朝日が海を照らし、エメラルドグリーンが透明度を増した。
潮風が涼しく吹き抜ける。
集合場所の公園には、いつもの通り、自分、ゆかりさん、ゆかりさんの息子の隆志くん、そしてやっさんというメンバーが集まった。
他にも何人か近所の人がいるけれど、いつも来るのはこのメンバーだ。
四人で何気ない会話をしながら、翡翠海岸まで歩いてくると二人の人影を見つける。
彼らは例にも漏れずに、カメラで撮影をしていた。
「また動画配信者いる。最近多くない?」
心底嫌そうにそう言った。
ああいう自分の頭で考えることをせずに、二番煎じ、三番煎いや、千番煎じのようなことをする奴らが嫌いだった。

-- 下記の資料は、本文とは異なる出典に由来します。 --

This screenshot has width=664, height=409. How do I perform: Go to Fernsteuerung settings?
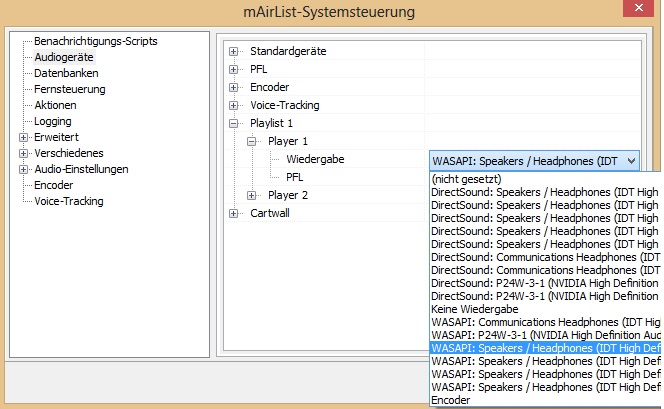(x=70, y=89)

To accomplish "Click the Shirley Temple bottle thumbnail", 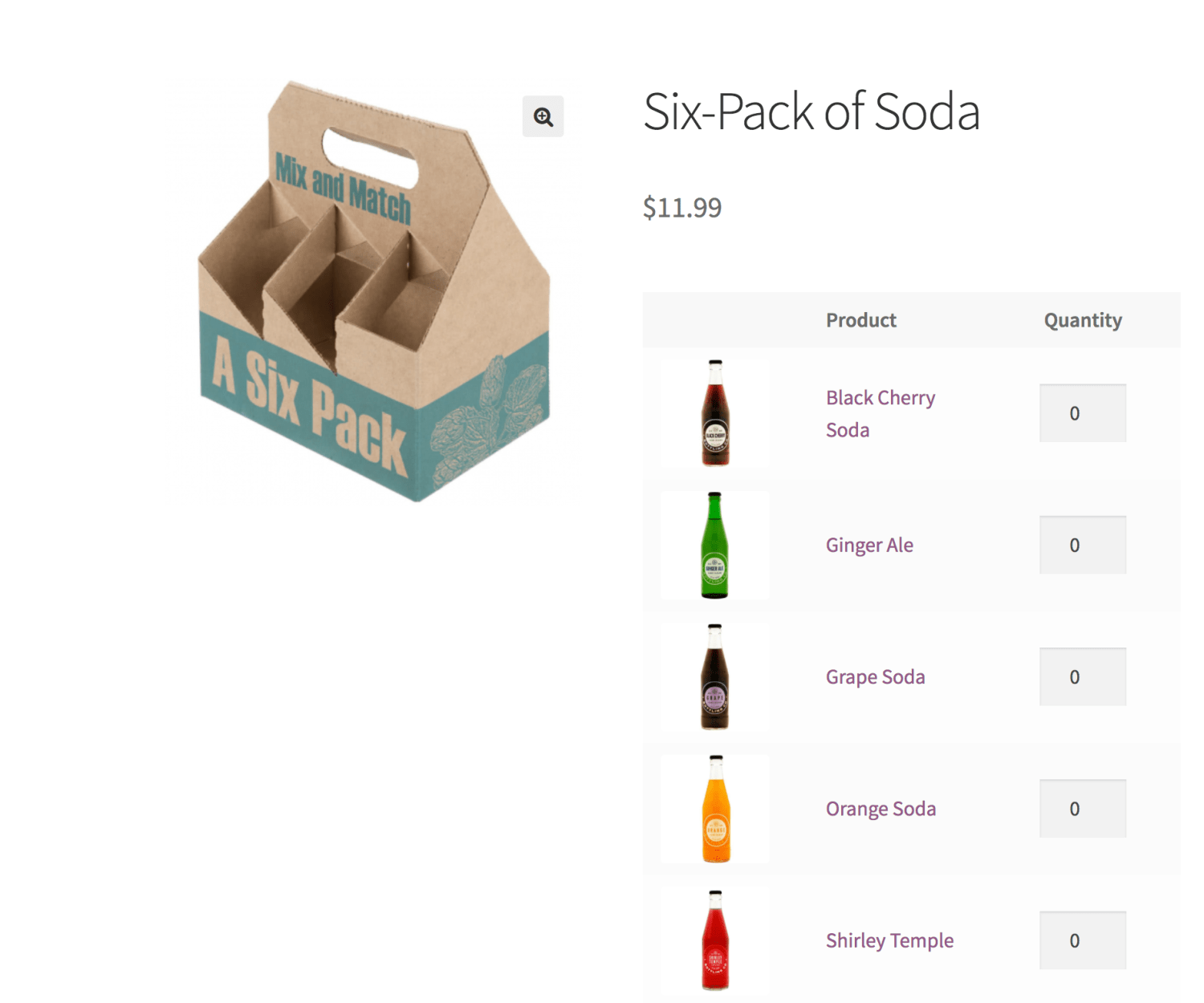I will (714, 940).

ところが、隆志くんは目を輝かせて彼らに熱視線を送った。
「僕も配信やりたい。石の蘊蓄を語りた」
ゆかりさんはすかさず反応する。
「絶対ダメ」
隆志くんは面白くない表情を浮かべ、また熱視線を送る。まだ小学校五年生だから、動画配信者は憧れの職業なのだろう。
やっさんは豪快に笑った、
「でも、ありがたいよ。ご飯食べて、ホテル泊まって、お土産買ってってくれるし」
やっさんはこの地区の名士で、ホテルやら道の駅やら、居酒屋やらを経営している。
市長選にと押す声もあったらしいが、奥さんの反対により無かったことにされた。
まぁ、確かにやっさんの言う通りだ。彼らみたいな人がここ糸魚川を支えてくれている。
ゆかりさんは二人を見つめる。
「二人ともなかなかのイケメン」
さすがにそれには反論した。
「どこが?調子乗って沖までいって溺れそうな顔してる」
彼らを怪訝な表情で睨みつけた。自分で自分を調整できそうにない、そんな気がする。
やっさんが年長者らしく、こう言った。
「いい大人なんだから、そこまで馬鹿じゃないでしょ。俺たちも探そう」
そこ一言で、私とゆかりさんと隆志くんは、浜辺で翡翠を拾い始める。
やっさんは、長い柄のついた網で石をすくい始めた。
そう、さすがに彼らだってそこまで馬鹿じゃない。